“Territorio da bere” un nuovo progetto di valorizzazione nella zona a più alta vocazione biodinamica della Toscana, la Lucchesia

Macea (valle del Serchio) e Camiliano (piana lucchese): due cantine che si incontrano in un unico progetto

I paesaggi della Valle del Serchio
I paesaggi della Valle del Serchio

E’ particolare il territorio della Lucchesia, nel contesto toscano. Una zona con due poli, Lucca città meravigliosa d’arte e la costa della Versilia, dove mondanità e divertimenti hanno fatto e, parzialmente ancora fanno, parte di un benessere che ha contraddistinto l’Italia dal dopoguerra. Ma c’è anche un altro mondo, che sta affiorando di prepotenza negli ultimi anni, che ha come comune denominatore la qualità e come unità imprescindibili una ristorazione composta da molti nomi nascenti e da aziende vinicole con una visione produttiva naturale. Un vero e proprio “distretto biodinamico” visto che circa la metà delle aziende vinicole lucchesi segue tali principi.
In questo fertile contesto è di recente nato il progetto Territorio da bere, nato da un’idea di Andrea Maggi, oste di Locanda Vigna Ilaria, che da anni racconta nel suo locale la realtà viticola del territorio, con una particolare attenzione per i vini biodinamici, con il supporto organizzativo di Amelia de Francesco.
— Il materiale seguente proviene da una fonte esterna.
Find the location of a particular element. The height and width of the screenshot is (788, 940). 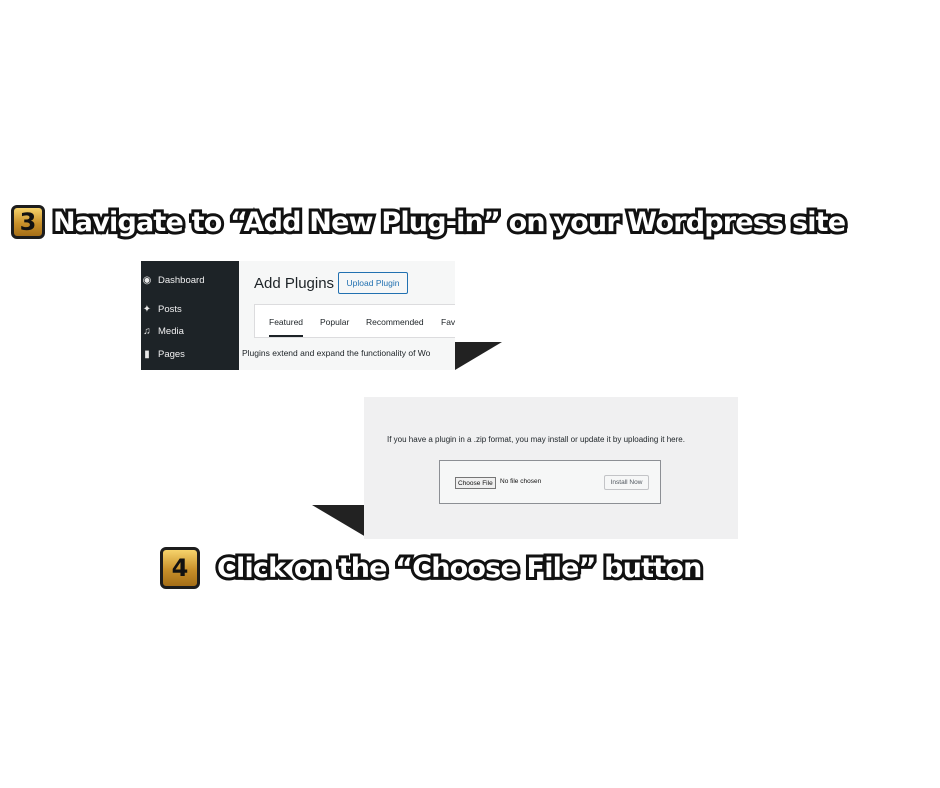

file-status-text: No file chosen is located at coordinates (521, 482).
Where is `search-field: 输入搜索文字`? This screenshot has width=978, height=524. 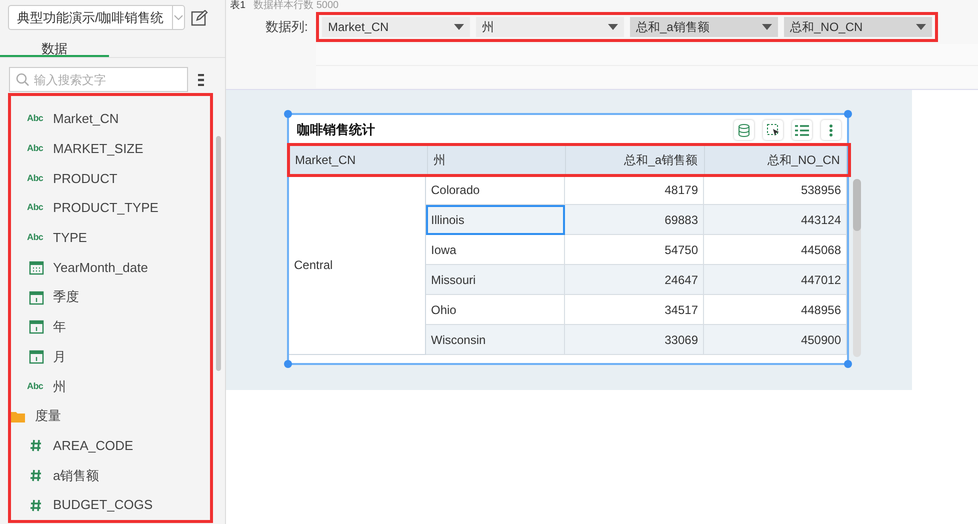
search-field: 输入搜索文字 is located at coordinates (98, 80).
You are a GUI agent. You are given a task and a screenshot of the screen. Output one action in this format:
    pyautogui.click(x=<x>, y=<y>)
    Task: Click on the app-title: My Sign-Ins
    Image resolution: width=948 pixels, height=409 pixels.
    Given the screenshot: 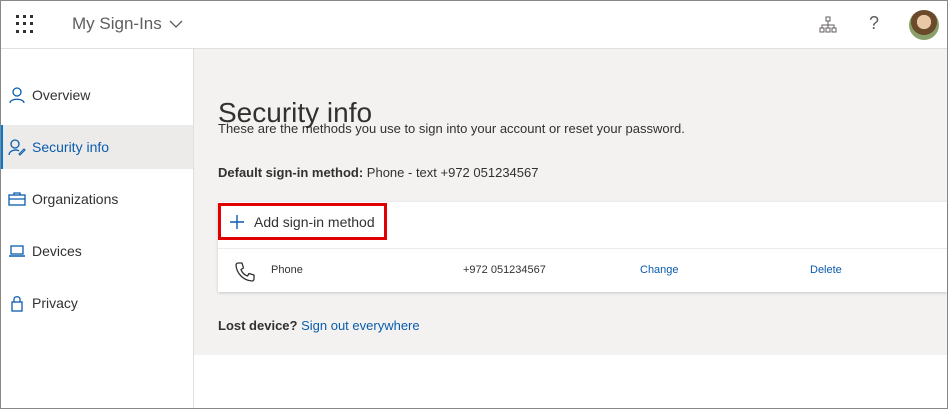 What is the action you would take?
    pyautogui.click(x=117, y=24)
    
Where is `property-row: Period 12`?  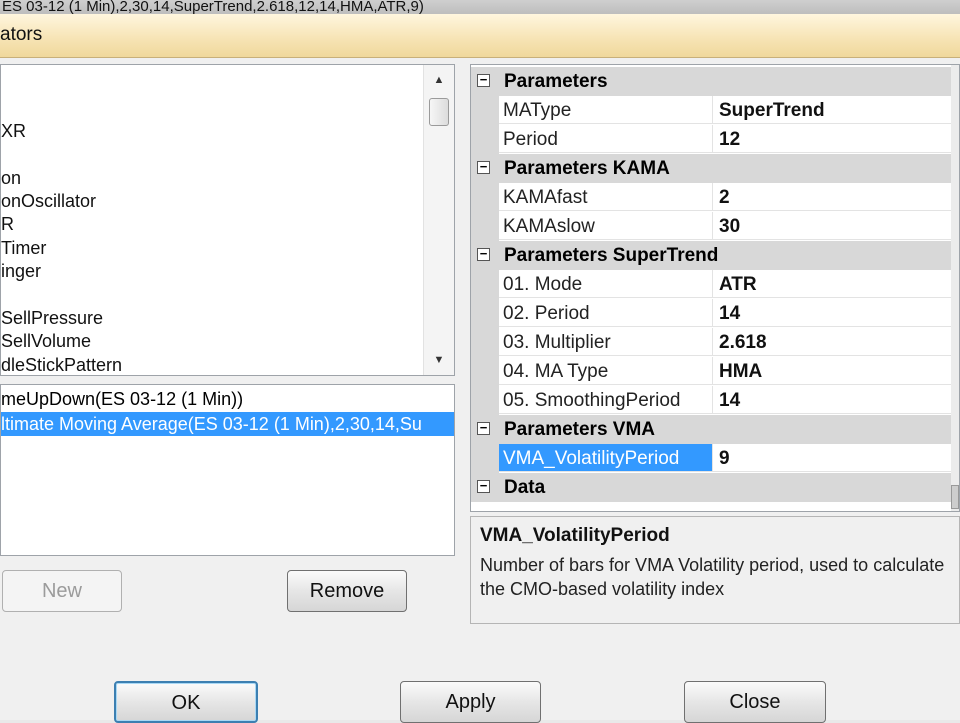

L’idea è semplice: proporre delle serate a Vigna Ilaria dove vengono ospitati, a turno, i produttori della provincia che, a un pubblico di giornalisti e appassionati, spiegano e fanno degustare i propri vini, accompagnati dalla valida cucina dello chef Maurizio Marsili. A supporto, è stato creato un sito internet dove sono inserite le descrizioni delle cantine.
Sono stata invitata a partecipare a una serata, il venerdì prima di Pasqua, dove le aziende ospiti erano due, ma legate insieme dalle persone e da un progetto. Parlo di Macea e Camiliano, la prima della Valle del Serchio, la seconda della piana lucchese. Il deus ex machina è Cipriano Barsanti che, dopo varie esperienze in aziende vinicole toscane, ha deciso di dedicarsi completamente a Macea, l’azienda di famiglia di circa 2 ettari in gestione biodinamica. I risultati sono molto interessanti e in crescita di anno in anno. Lo dimostrano i vini degustati durante la serata (ma il giorno dopo ho avuto modo di assaggiare direttamente in cantina le convincenti annate 2013 e 1014 del Pinot Nero e il Bianco 2014, ottenuto dalla scarsa quantità dei vitigni a bacca bianca che di solito venivano imbottigliati come monovitigni), in particolar modo il Campo Caturesi Rosso 2011, proveniente da vecchi vitigni praticamente scomparsi.
Un altro discorso merita Camiliano, azienda di 7 ettari nata agli inizi del 2000 e che ha avuto subito una certa fortuna commerciale ma che poi, per problemi personali dei proprietari, è stata affittata fino a che non è stata presa in gestione proprio da Cipriano, che ne ha conservato il nome, insieme al giovane enologo Tommaso Turci, che già lavorava a Macea. L’idea è quella di avere due interpretazioni territoriali diverse, ma entrambe corrispondenti a un approccio biodinamico. L’annata del nuovo corso corrisponde alla 2013 che già rivela delle buone potenzialità, sia con il Vermentino Le Calocchie, che trova una sua dimensione senza aver bisogno di incursioni internazionali, che con il Nero di Gobbo (Sangiovese, Syrah e Merlot), un rosso dalla struttura non complessa ma con una bevuta estremamente piacevole.
Insomma, bene che ci siano queste idee di promozione del territorio, senza nessuna mano pubblica o esterna, ma che possono sussistere solo là dove c’è una forte identità e spirito di collaborazione.